The Courage to Advance – Bonnie Hagemann and Lisa Pent

The Courage to Advance – Bonnie Hagemann and Lisa Pent
The Courage to Advance – Bonnie Hagemann and Lisa Pent

Bonnie Hagemann, Lisa Pent and their colleagues from the Women Execs on Boards network offer a collection of truly inspiring stories of the struggles that defined and shaped them as strong women leaders. All 36 women who share their experiences here participated in the Harvard Business School network program and are passionate about Hagemann and Pent’s cause: increasing gender parity in leadership roles worldwide.

Their stories expose the less glamorous side of success and demonstrate the strength women must muster to overcome adversity. These revealing narratives about how women leaders found strength and persevered will inspire readers to overcome obstacles in their path.

Take-Aways

  • Successful women’s stories of triumph over adversity demonstrate important leadership lessons.
  • Muster your courage to face the dangers of difficult but necessary jobs.
  • Be resilient through change and setbacks.
  • Adapt to new challenges as you forge a better path for others to follow.
  • Pause and reflect to make sure you’re learning the right lessons.
  • To grow as a leader, be vulnerable, authentic, honest and transparent.
  • The hardships you face will teach you important leadership skills.

The story of Elaine

Environmental scientist Elaine Dorward-King learned how much her work as a leader benefited from having a network of trusted colleagues. She has been the director of several top global mining companies, including the Newmont Mining Corporation, Richards Bay Minerals and the Rio Tinto Group.

In addition, she led the mining industry’s efforts to develop conservation practices, improve sustainability in mining communities, and set world-class standards for health and safety.

How to grow as a leader

To grow as a leader, be vulnerable, authentic, honest, and transparent.

When you are a leader, people watch your every move, even in your most vulnerable moments. Embrace these moments and allow them to shape your growth.

The bottomline

The hardships you face will teach you important leadership skills.

These profiles offer a behind-the-scenes look at the painful side of falling down and an honest view of what it takes to get back up.

Women who share their courage, resilience, adaptability, strategic thinking and vulnerability provide a realistic, inspiring picture of the path to success. They demonstrate ways to power through your struggles, embrace your challenges, and consider the encouragement and energy your actions could spark in other women.

It’s OK to change your career path and to change companies to find a better fit, achieve a higher level or just to feel valued at a different level.

The Story Of Women in the workforce

Successful women’s stories of triumph over adversity demonstrate important leadership lessons.

Women lack representation in the top positions at companies and within industries across the global workforce. Those who do reach the top are in a unique position to provide mentoring and foster gender equity for other women on their way up.

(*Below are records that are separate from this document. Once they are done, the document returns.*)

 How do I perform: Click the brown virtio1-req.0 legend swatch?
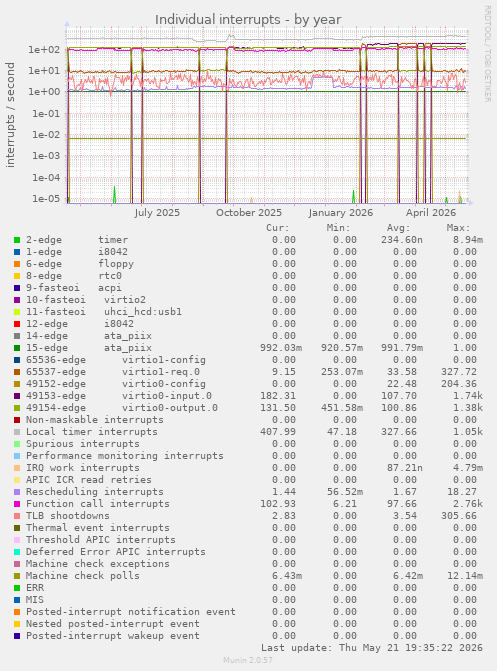click(x=17, y=372)
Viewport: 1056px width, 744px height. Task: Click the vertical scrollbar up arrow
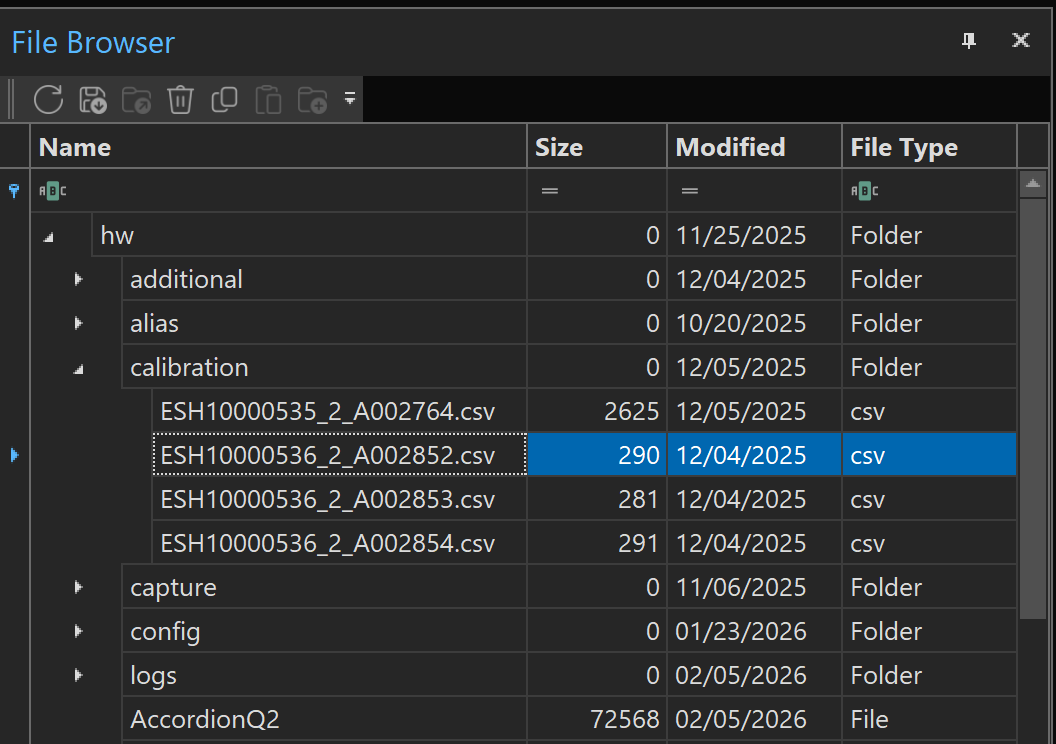click(1032, 184)
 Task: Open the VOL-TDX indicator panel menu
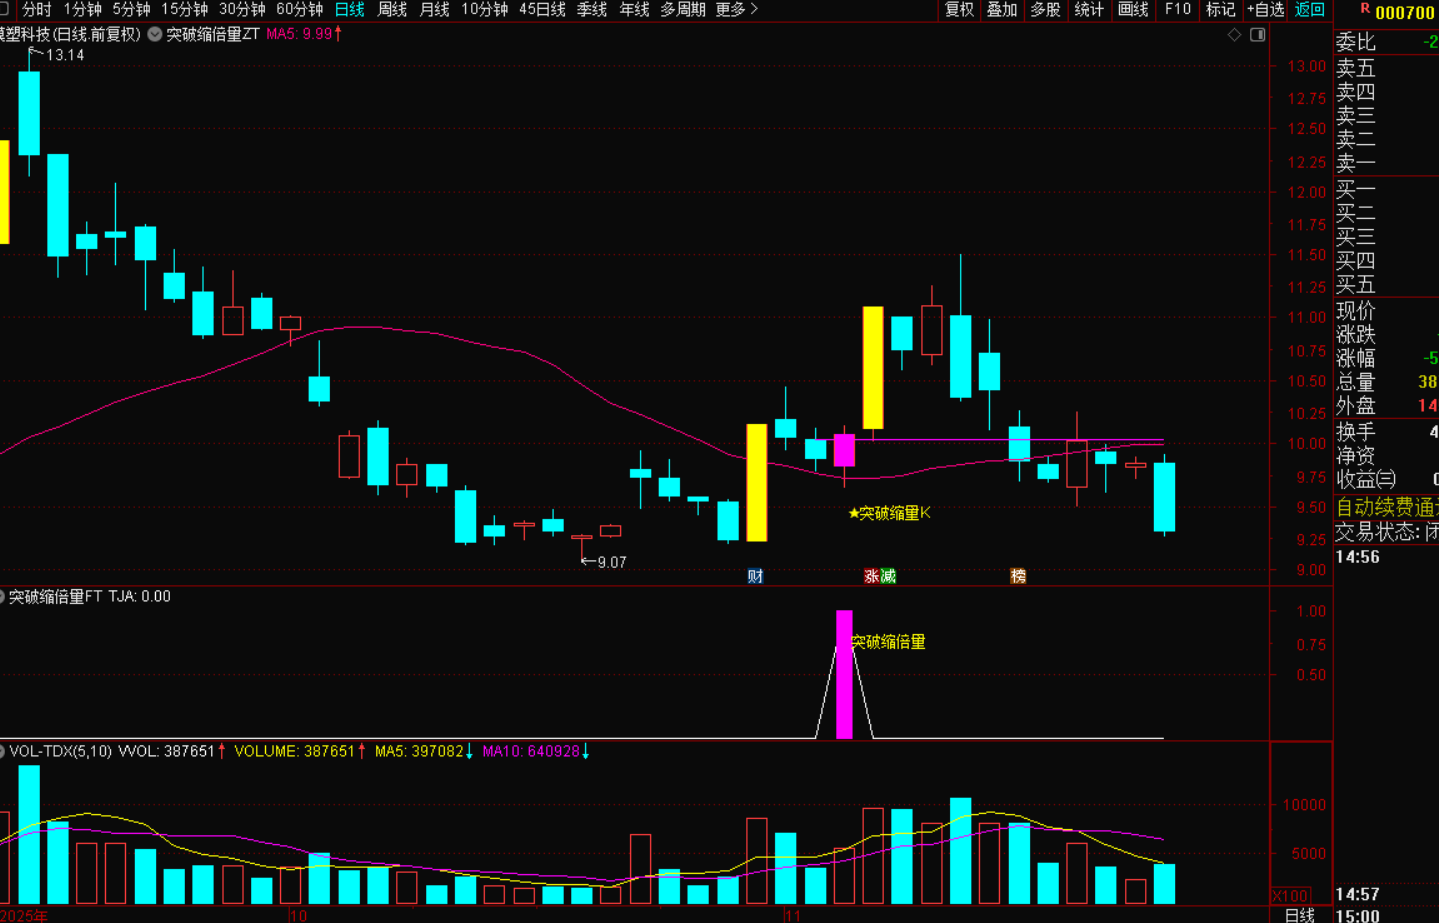[x=3, y=751]

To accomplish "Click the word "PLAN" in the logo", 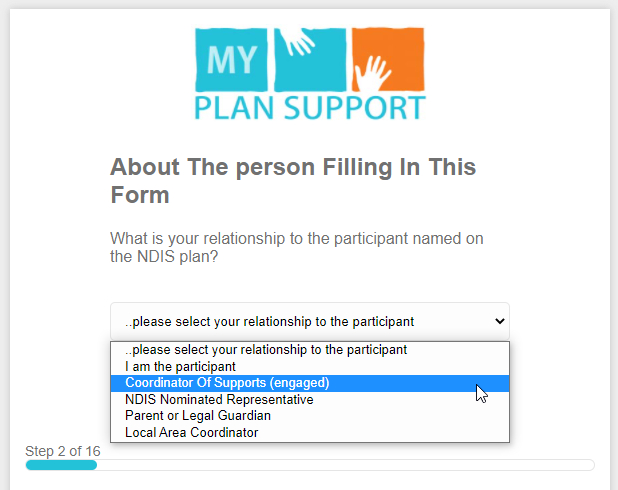I will click(x=240, y=106).
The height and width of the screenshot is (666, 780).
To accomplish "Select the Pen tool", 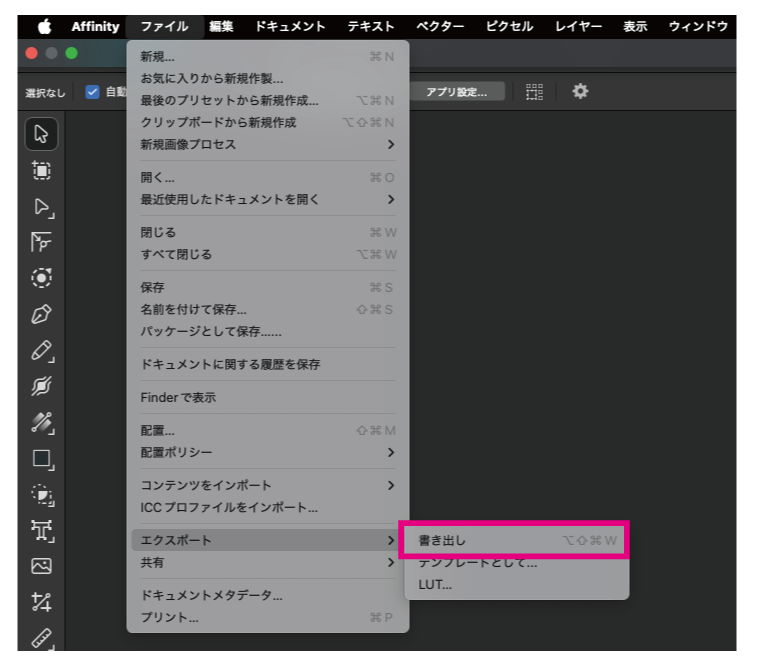I will pos(41,314).
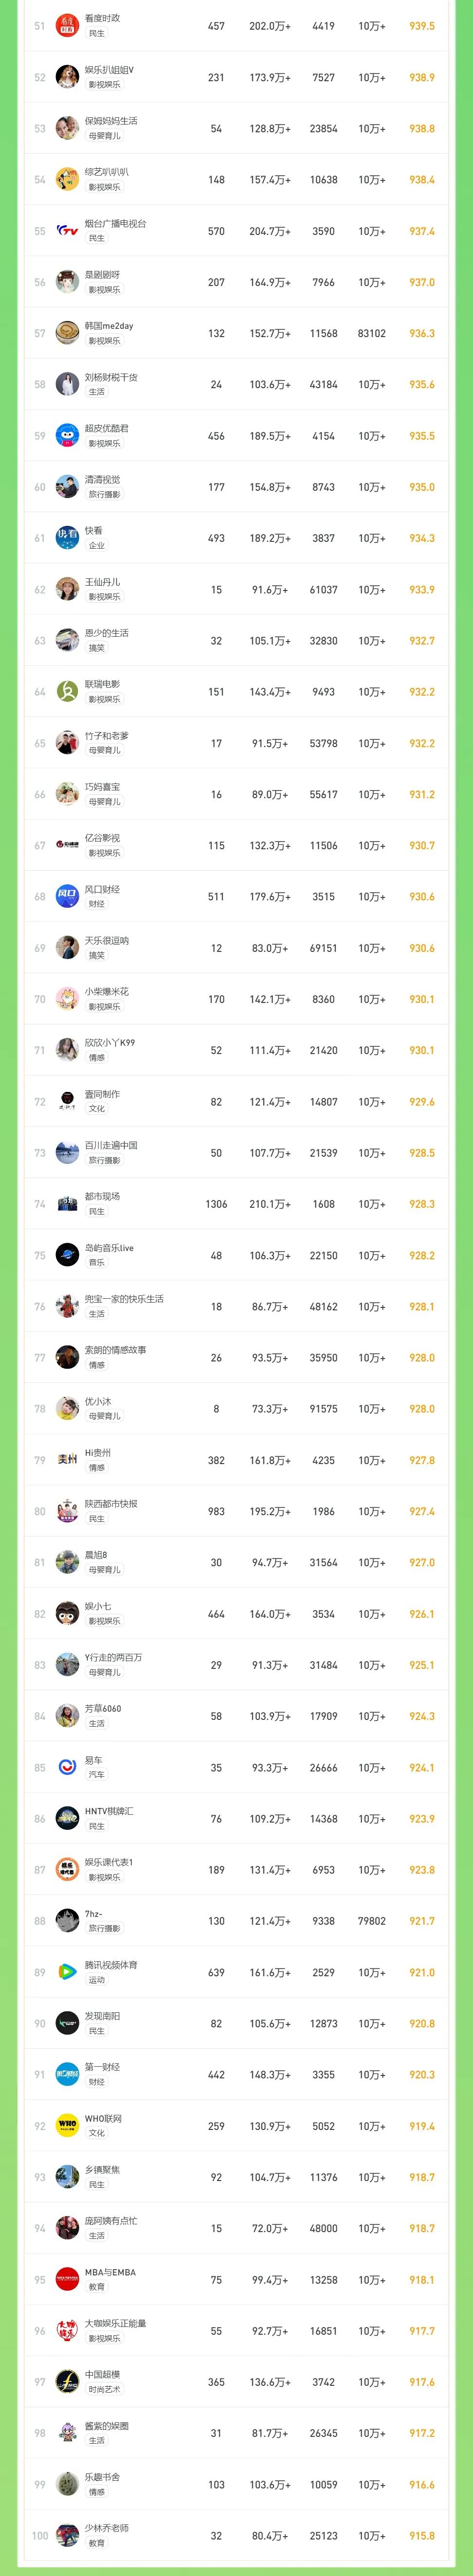View the 娱小七 cartoon avatar

67,1614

Women’s stories of overcoming difficulties and crafting their own leadership path illuminate the qualities leaders need, including courage, resiliency, adaptability and vulnerability.

Looking Back

Pause and reflect to make sure you’re learning the right lessons.

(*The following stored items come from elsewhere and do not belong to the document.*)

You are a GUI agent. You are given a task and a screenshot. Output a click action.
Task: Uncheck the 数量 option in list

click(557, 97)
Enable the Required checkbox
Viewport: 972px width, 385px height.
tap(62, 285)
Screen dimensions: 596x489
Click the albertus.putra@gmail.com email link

Great leaders stop and calculate their actions during a conflict. They rely on information from other people to help them make sense of events around them. Their problem-solving skills offer important lessons, and one way you can learn those lessons is to build your own community of mentors.

Have a strong network in your organization, including above you, below you and, critically, parallel to you.

If you get knocked down or if you take a detour, you’re going to come back. Just put one foot in front of the other, and keep moving in the direction of your goal.

First Hand Harassment: The story of Lisa Pent

Author Lisa Pent, a client partner and head of diversity and inclusion in capital markets at Cognizant in New York, had to be brave as she learned to adapt to male-dominated Wall Street in the 1980s. Pent encountered gender discrimination on her first day at work. She wore a pantsuit to her Merrill Lynch office, and her boss ordered her to return home to “dress more appropriately.”

She faced additional misogyny, arrogance and sexist behavior.